[Supplied material Boundary: Start]

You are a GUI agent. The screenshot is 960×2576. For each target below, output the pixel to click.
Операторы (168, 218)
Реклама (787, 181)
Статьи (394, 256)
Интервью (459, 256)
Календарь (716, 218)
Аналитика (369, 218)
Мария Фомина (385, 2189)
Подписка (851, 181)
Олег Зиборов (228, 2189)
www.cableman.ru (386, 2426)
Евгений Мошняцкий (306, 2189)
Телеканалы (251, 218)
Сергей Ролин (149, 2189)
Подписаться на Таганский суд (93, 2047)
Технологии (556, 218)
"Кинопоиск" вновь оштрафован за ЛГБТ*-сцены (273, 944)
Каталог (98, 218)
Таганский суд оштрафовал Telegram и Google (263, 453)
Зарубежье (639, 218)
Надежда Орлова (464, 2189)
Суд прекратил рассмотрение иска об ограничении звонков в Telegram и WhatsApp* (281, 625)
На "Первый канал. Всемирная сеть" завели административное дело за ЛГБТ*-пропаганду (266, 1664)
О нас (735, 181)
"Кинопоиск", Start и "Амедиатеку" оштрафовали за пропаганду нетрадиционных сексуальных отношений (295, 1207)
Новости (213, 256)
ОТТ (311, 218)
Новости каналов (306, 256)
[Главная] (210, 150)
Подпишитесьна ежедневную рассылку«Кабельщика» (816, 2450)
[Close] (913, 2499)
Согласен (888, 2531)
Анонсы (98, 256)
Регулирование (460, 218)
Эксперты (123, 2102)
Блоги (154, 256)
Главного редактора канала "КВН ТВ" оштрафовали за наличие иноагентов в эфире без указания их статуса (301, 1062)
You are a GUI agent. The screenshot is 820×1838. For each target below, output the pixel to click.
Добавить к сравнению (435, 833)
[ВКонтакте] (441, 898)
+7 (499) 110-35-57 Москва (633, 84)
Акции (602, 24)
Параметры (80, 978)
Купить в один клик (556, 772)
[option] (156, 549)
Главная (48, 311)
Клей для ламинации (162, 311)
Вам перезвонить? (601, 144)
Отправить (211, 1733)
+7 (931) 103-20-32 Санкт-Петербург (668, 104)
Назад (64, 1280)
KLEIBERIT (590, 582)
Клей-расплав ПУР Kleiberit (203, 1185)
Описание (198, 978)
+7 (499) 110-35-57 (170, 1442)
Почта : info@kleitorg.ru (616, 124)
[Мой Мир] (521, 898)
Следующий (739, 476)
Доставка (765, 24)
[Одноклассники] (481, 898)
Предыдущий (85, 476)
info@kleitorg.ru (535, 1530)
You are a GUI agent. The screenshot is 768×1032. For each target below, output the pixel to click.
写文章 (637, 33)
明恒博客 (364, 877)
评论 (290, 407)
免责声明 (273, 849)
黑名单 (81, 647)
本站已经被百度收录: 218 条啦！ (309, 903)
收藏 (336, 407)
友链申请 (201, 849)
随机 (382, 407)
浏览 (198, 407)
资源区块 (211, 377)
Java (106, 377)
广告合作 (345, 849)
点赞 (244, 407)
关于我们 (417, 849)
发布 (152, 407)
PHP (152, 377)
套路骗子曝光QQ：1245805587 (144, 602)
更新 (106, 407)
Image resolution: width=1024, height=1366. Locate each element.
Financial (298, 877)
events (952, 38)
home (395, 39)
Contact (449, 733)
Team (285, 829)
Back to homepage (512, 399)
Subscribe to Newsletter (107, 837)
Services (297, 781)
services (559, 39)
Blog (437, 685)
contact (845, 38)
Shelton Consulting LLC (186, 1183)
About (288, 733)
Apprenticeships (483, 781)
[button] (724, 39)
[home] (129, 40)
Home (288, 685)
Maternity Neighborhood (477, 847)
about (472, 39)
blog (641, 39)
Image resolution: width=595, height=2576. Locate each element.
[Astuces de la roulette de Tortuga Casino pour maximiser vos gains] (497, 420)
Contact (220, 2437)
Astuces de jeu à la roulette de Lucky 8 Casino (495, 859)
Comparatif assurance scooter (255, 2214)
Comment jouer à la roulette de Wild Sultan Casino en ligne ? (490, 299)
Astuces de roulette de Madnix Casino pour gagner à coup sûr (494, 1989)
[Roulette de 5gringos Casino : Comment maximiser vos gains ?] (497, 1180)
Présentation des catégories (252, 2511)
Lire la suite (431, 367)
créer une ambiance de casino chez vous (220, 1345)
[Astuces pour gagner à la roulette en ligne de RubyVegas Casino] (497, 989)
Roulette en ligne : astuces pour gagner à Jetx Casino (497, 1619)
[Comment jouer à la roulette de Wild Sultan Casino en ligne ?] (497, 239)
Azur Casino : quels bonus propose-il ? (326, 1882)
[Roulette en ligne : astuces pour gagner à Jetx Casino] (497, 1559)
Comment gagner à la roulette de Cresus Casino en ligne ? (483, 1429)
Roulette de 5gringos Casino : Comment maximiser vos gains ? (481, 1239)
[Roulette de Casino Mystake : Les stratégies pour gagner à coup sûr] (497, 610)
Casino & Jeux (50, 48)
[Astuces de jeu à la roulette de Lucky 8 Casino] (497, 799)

[Supplied material Boundary: End]

The lines above starting at the one that contains "About (288, 733)" and ending at the one that contains "Comparatif assurance scooter (255, 2214)" must be transcribed exactly, and no other lines may appear.

About (288, 733)
Apprenticeships (483, 781)
[button] (724, 39)
[home] (129, 40)
Home (288, 685)
Maternity Neighborhood (477, 847)
about (472, 39)
blog (641, 39)
Image resolution: width=595, height=2576. Locate each element.
[Astuces de la roulette de Tortuga Casino pour maximiser vos gains] (497, 420)
Contact (220, 2437)
Astuces de jeu à la roulette de Lucky 8 Casino (495, 859)
Comparatif assurance scooter (255, 2214)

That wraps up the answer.